Installation is refreshingly simple:

pip install sacred

For the full experience with database storage and web UI, grab MongoDB observers:

pip install sacred pymongo

Now let’s create your first Sacred experiment. I’ll start with something familiar — a simple neural network:

python

from sacred import Experiment
from sacred.observers import MongoObserver
import torch
import torch.nn as nn

# Create the experiment
ex = Experiment('mnist_classifier')

# Add MongoDB observer (optional but recommended)
ex.observers.append(MongoObserver(url='localhost:27017', db_name='sacred'))

@ex.config
def my_config():
    learning_rate = 0.001
    batch_size = 64
    epochs = 10
    hidden_size = 128

@ex.automain
def train(_run, learning_rate, batch_size, epochs, hidden_size):
    # Your training code here
    model = nn.Sequential(
        nn.Linear(784, hidden_size),
        nn.ReLU(),
        nn.Linear(hidden_size, 10)
    )
    
    optimizer = torch.optim.Adam(model.parameters(), lr=learning_rate)
    
    for epoch in range(epochs):
        # Training loop
        loss = train_epoch(model, optimizer, batch_size)
        
        # Log metrics to Sacred
        _run.log_scalar("training.loss", loss, epoch)
    
    return {"final_loss": loss}

Run it like a normal Python script:

python train.py

That’s it. Sacred now knows everything about this run. The _run parameter Sacred injects gives you access to logging functions, and the @ex.config decorator defines your hyperparameters.

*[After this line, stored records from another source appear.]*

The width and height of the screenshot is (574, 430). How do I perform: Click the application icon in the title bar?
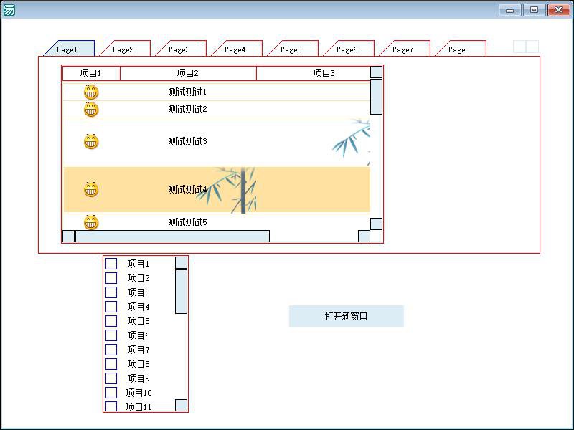[9, 10]
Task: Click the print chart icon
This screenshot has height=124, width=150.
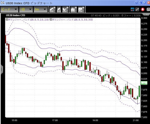Action: pyautogui.click(x=73, y=9)
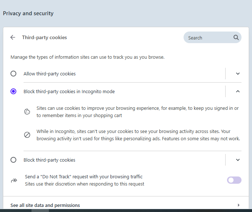The height and width of the screenshot is (212, 252).
Task: Click the cookie icon beside browsing experience text
Action: 27,112
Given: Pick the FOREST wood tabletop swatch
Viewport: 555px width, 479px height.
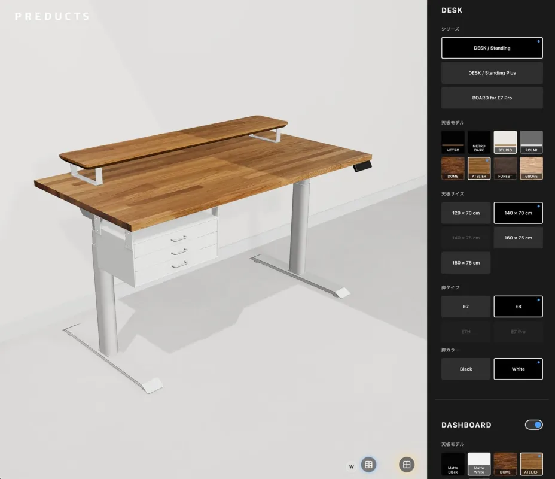Looking at the screenshot, I should click(x=505, y=168).
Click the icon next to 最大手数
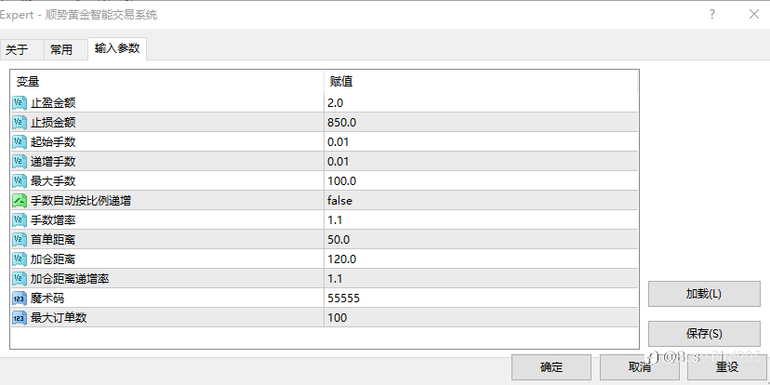The image size is (770, 385). (20, 180)
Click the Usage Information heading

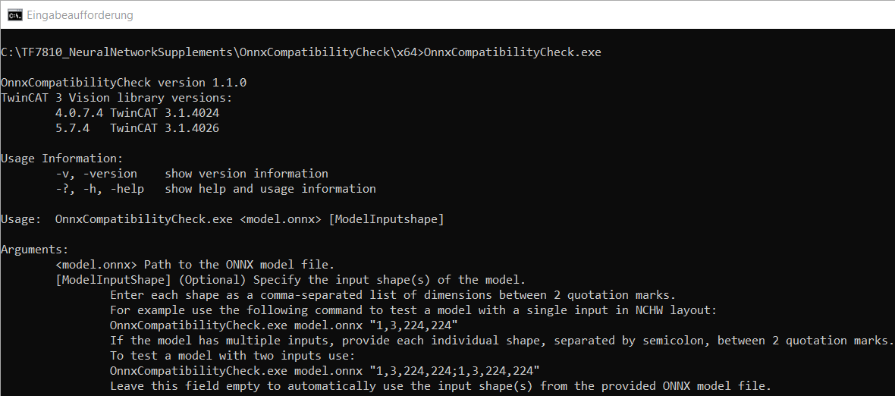[61, 159]
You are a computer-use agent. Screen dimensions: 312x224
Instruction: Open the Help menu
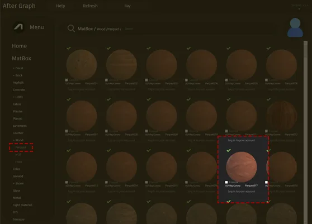[60, 6]
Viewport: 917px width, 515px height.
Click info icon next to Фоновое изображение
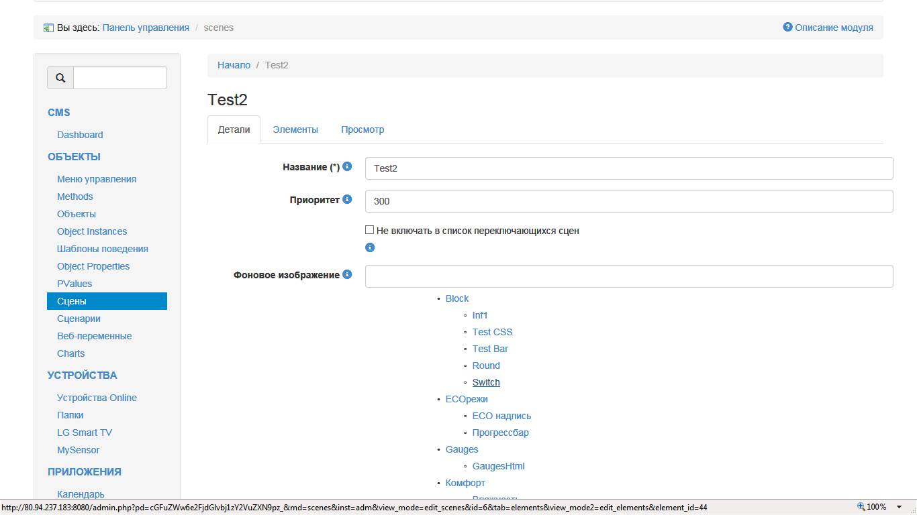click(x=347, y=274)
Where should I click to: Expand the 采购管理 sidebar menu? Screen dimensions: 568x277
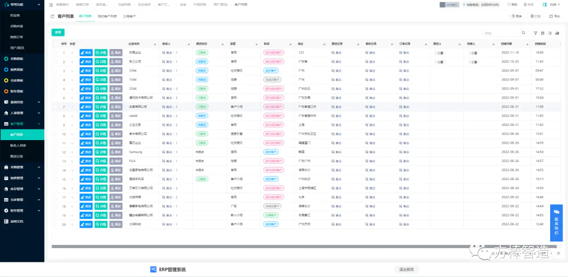[22, 167]
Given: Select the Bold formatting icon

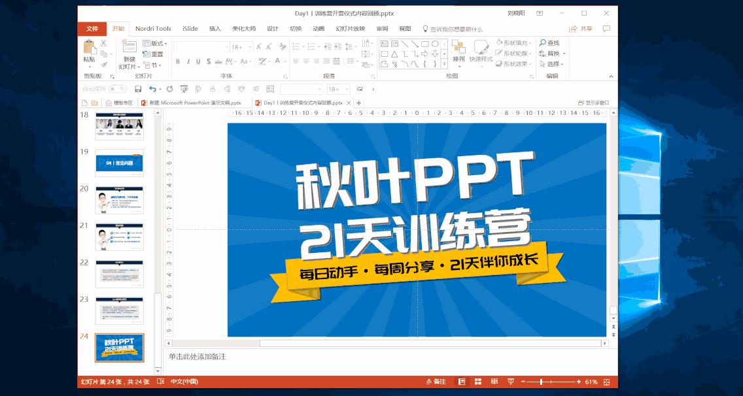Looking at the screenshot, I should [x=177, y=60].
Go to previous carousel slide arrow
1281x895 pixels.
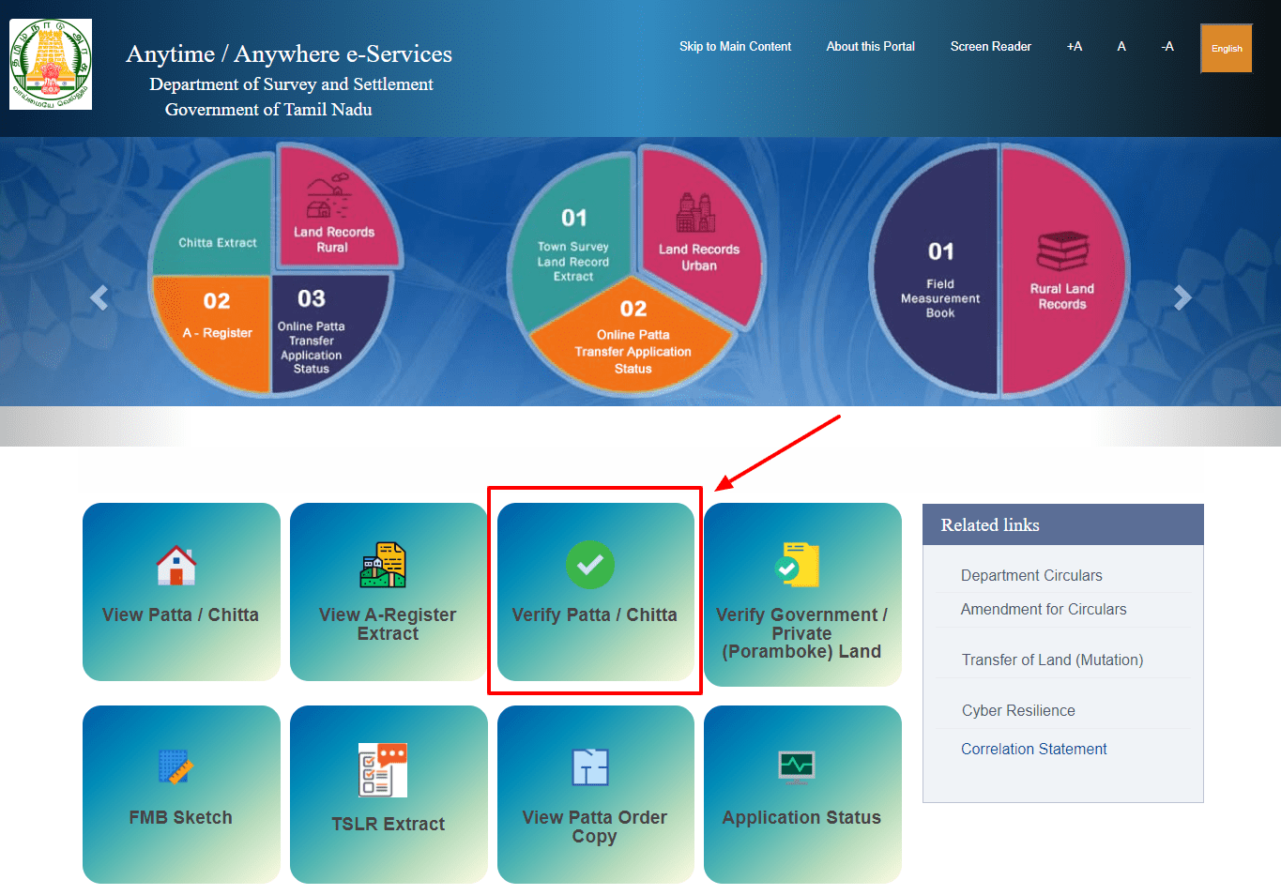tap(99, 297)
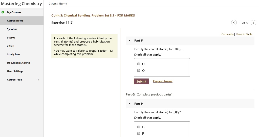Screen dimensions: 259x137
Task: Expand Course Tools submenu chevron
Action: pyautogui.click(x=38, y=80)
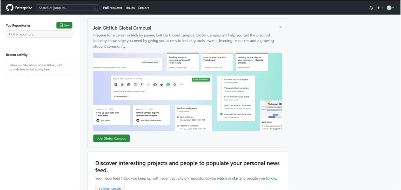The width and height of the screenshot is (401, 190).
Task: Open Explore in the top navigation
Action: pyautogui.click(x=144, y=8)
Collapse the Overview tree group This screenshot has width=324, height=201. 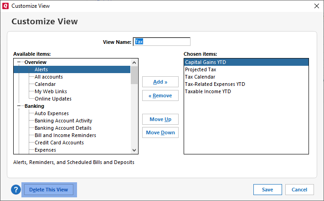tap(20, 62)
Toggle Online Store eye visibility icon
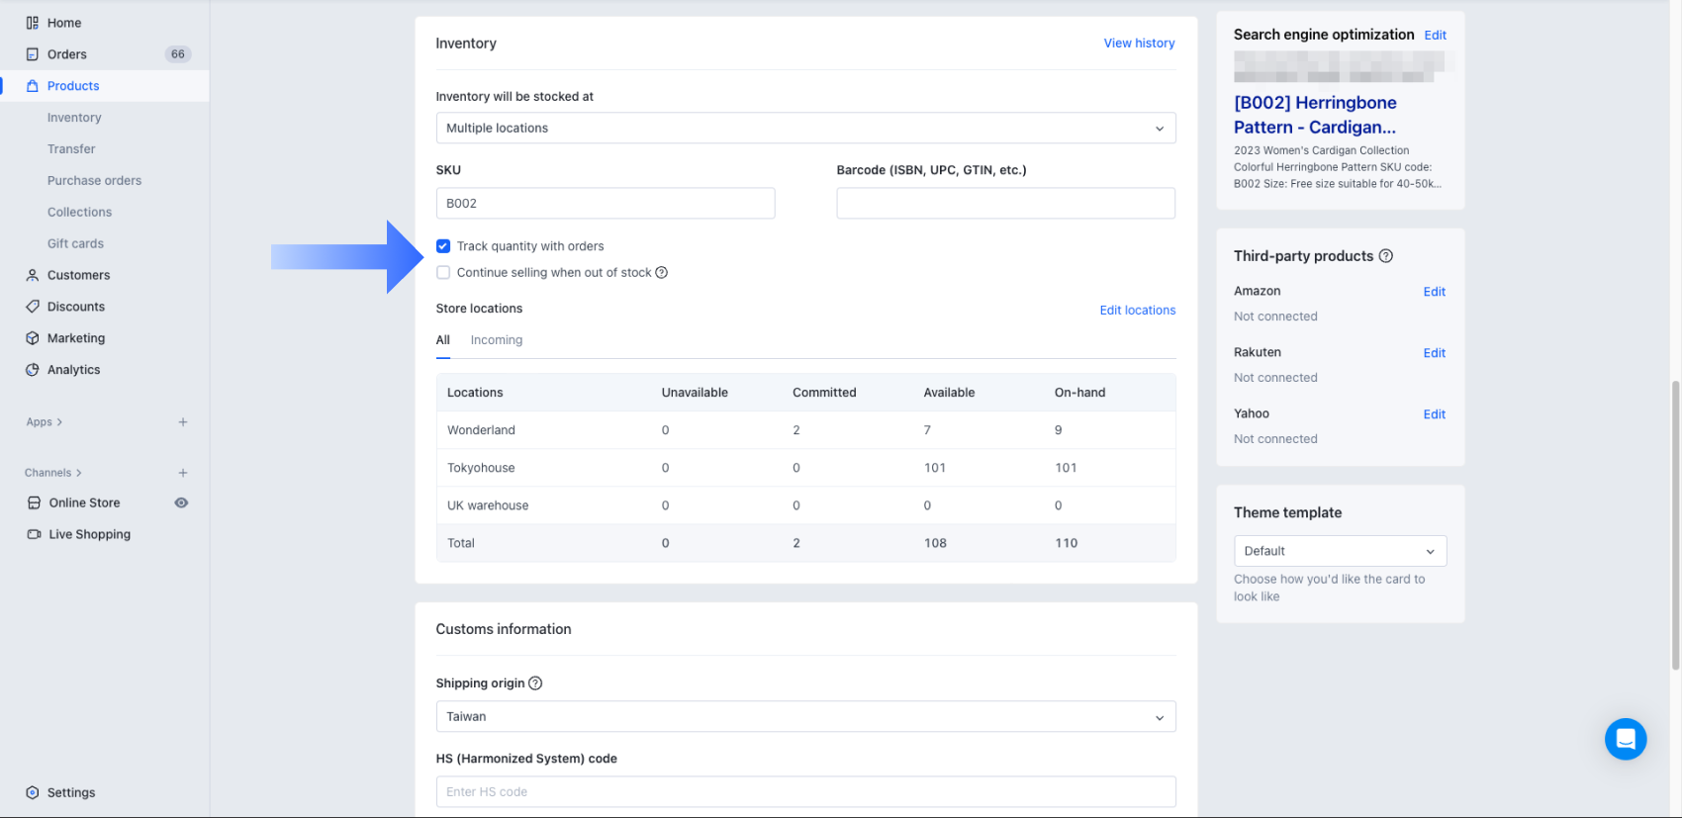The height and width of the screenshot is (818, 1682). point(181,502)
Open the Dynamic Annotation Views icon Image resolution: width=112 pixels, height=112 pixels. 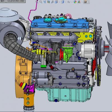(x=52, y=2)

Configuration Magic: Sacred’s Secret Sauce

Sacred’s configuration system is where it really shines. You can define configs in multiple ways:

Function-based configs (what we just saw):

python

@ex.config
def cfg():
    learning_rate = 0.001
    batch_size = 64
    optimizer = 'adam'

Dictionary configs:

python

ex.add_config({
    'learning_rate': 0.001,
    'batch_size': 64,
    'optimizer': 'adam'
})

Config files (JSON or YAML):

python

ex.add_config('config.yaml')

Here’s where it gets cool. You can override any config value from the command line:

bash

python train.py with learning_rate=0.01 batch_size=128

Ever wondered why managing hyperparameters in ML projects feels like herding cats? Sacred makes it systematic.

Named configurations let you define presets:

python

@ex.named_config
def small_model():
    hidden_size = 64
    batch_size = 32
    
@ex.named_config  
def large_model():
    hidden_size = 512
    batch_size = 128
    dropout = 0.5

Run them with:

bash

python train.py with small_model
python train.py with large_model learning_rate=0.01

This is perfect for comparing architectures or doing ablation studies. I use named configs for every paper experiment now :)

**Sharpener: Make blurry, pixelated photos sharp online :** **Click Here**

Capturing Everything: What Sacred Tracks

Sacred’s automatic tracking is ridiculously comprehensive. Let me break down what it captures without you lifting a finger:

Code snapshot: Sacred captures the exact state of your code at runtime, including uncommitted changes. It even records the git commit hash if you’re in a repo.

Dependencies: Every package and version gets logged. No more “but it worked on my machine” excuses.

Hardware info: CPU, GPU models, memory — all recorded automatically.

Random seeds: Sacred manages random seeds for you, ensuring reproducibility across numpy, Python’s random module, and PyTorch/TensorFlow.

Console output: Every print statement gets saved. Great for debugging failed runs.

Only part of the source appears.